══ Input data
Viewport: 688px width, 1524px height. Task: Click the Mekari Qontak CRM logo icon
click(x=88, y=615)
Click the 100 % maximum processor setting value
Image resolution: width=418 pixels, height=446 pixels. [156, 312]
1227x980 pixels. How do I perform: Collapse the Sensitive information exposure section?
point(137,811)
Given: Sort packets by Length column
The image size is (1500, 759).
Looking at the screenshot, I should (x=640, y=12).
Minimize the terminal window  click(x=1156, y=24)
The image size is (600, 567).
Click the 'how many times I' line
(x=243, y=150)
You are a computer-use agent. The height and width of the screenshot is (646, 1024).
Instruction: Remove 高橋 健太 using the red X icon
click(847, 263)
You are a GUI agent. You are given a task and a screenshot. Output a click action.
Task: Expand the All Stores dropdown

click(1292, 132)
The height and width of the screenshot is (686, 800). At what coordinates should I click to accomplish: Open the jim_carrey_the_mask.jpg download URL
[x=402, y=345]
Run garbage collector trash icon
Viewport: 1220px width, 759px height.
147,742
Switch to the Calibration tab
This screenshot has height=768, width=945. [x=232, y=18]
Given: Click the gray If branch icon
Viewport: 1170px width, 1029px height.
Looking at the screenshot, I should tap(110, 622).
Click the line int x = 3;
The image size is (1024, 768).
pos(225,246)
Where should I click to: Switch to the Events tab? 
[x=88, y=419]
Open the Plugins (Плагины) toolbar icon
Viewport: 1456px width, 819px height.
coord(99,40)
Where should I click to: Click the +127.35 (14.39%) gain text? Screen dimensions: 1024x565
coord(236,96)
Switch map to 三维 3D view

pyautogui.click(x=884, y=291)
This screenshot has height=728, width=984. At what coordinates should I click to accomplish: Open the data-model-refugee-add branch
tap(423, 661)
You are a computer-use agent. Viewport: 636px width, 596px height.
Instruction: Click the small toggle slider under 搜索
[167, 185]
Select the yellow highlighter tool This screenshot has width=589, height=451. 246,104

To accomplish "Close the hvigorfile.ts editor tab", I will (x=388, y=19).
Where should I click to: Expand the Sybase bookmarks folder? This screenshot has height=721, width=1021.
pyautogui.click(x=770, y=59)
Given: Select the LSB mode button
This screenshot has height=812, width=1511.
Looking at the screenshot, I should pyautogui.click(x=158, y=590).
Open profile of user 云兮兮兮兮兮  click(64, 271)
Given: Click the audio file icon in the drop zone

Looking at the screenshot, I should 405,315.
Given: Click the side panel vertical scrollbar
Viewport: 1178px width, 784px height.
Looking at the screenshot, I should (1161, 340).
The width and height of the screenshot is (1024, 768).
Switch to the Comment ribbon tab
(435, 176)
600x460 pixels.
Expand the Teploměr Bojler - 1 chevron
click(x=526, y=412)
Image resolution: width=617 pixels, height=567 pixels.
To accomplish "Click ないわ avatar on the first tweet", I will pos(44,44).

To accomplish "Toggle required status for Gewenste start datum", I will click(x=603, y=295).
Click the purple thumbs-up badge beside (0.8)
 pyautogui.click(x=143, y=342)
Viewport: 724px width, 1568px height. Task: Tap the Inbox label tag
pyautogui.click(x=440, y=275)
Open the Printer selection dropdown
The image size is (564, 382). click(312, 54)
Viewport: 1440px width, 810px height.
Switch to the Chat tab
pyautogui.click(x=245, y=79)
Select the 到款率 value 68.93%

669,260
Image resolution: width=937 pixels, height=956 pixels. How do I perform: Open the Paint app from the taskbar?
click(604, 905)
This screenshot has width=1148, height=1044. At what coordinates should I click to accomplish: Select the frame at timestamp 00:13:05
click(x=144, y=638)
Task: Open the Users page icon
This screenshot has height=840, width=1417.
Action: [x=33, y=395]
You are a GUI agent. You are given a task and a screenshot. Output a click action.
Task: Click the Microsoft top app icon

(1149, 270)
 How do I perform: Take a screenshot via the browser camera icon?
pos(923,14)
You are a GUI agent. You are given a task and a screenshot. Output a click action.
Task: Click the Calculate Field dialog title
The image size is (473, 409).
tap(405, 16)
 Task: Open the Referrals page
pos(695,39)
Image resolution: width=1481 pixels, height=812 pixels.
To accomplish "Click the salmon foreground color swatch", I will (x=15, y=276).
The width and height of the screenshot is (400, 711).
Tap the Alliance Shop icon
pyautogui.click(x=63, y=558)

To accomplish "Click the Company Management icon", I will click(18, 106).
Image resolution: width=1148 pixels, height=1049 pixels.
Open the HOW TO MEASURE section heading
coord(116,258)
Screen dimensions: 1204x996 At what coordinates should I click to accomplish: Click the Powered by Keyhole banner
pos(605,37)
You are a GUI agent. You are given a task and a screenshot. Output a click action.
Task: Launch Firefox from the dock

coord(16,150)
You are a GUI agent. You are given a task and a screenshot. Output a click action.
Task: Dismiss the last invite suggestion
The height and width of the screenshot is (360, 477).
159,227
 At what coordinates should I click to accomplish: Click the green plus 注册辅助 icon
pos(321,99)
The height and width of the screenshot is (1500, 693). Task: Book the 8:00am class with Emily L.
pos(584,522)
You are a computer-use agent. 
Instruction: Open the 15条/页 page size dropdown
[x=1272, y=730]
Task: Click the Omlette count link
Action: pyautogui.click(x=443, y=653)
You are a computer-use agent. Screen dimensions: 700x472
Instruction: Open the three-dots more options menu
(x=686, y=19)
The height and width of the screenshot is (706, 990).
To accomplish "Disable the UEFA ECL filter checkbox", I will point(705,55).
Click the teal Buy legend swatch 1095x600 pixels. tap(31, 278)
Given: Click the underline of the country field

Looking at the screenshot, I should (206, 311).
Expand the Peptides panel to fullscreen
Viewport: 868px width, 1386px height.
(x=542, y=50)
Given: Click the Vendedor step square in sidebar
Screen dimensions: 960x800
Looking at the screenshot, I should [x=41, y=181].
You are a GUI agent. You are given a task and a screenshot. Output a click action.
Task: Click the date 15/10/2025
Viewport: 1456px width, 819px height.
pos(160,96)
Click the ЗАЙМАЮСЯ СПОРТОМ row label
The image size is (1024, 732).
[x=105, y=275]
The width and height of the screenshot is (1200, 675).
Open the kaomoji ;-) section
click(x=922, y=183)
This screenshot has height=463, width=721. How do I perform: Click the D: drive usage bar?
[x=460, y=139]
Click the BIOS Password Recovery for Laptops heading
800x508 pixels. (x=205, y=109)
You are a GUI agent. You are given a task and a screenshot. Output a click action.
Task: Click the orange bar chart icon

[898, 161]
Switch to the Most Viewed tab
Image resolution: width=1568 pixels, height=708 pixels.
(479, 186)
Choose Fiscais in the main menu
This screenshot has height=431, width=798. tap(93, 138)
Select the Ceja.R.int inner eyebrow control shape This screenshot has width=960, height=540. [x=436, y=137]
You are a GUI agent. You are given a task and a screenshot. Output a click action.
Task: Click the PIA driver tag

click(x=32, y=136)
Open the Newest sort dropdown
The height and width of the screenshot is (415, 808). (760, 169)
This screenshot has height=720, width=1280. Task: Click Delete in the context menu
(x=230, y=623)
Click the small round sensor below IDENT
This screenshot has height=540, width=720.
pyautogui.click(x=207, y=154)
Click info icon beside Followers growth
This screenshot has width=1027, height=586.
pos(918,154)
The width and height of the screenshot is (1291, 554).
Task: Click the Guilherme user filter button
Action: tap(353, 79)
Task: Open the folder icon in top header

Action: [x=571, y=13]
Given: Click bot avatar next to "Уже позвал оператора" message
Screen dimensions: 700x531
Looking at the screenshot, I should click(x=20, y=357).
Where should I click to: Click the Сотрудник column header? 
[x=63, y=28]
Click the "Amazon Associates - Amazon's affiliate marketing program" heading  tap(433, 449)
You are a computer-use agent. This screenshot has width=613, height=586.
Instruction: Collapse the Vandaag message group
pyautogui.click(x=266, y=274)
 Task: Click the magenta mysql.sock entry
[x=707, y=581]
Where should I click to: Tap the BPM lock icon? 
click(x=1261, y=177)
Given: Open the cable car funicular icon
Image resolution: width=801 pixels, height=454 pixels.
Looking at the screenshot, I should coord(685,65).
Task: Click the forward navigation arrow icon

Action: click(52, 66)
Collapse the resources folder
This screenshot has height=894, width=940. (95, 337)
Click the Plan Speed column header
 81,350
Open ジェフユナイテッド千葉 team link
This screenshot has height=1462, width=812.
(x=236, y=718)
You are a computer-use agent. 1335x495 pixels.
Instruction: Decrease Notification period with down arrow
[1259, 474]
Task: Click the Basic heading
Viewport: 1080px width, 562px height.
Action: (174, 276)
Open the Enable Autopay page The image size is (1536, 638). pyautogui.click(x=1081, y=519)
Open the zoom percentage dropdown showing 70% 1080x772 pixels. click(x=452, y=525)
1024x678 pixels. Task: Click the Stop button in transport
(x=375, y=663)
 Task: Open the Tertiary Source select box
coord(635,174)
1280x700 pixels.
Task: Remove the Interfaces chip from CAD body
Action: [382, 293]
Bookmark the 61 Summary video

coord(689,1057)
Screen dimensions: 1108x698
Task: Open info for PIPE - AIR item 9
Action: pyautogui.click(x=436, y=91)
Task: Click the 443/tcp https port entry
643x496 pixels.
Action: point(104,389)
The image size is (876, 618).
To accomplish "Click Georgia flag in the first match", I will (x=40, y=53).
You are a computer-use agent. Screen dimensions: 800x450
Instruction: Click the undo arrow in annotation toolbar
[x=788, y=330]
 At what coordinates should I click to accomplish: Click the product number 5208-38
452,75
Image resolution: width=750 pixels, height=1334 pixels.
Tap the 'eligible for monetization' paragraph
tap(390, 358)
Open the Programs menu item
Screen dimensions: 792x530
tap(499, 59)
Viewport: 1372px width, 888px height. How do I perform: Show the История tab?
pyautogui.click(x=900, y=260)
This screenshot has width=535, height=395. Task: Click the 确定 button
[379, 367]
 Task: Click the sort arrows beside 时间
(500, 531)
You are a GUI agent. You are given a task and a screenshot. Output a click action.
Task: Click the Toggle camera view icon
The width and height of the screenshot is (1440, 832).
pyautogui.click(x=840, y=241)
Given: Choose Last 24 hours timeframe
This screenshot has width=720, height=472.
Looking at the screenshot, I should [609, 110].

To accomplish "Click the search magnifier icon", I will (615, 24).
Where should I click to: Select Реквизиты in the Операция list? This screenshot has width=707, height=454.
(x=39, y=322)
════
→ Exercise brief
Transcribe the records above exactly, from the opening line down to and including the line with "You are a computer-use agent. The".

→ Answer area
Viewport: 688px width, 1524px height. Task: Click the Mekari Qontak CRM logo icon
click(x=88, y=615)
Click the 100 % maximum processor setting value
Image resolution: width=418 pixels, height=446 pixels. [156, 312]
1227x980 pixels. How do I perform: Collapse the Sensitive information exposure section?
point(137,811)
Given: Sort packets by Length column
The image size is (1500, 759).
Looking at the screenshot, I should (x=640, y=12).
Minimize the terminal window  click(x=1156, y=24)
The image size is (600, 567).
Click the 'how many times I' line
(x=243, y=150)
You are a computer-use agent. The height and width of the screenshot is (646, 1024).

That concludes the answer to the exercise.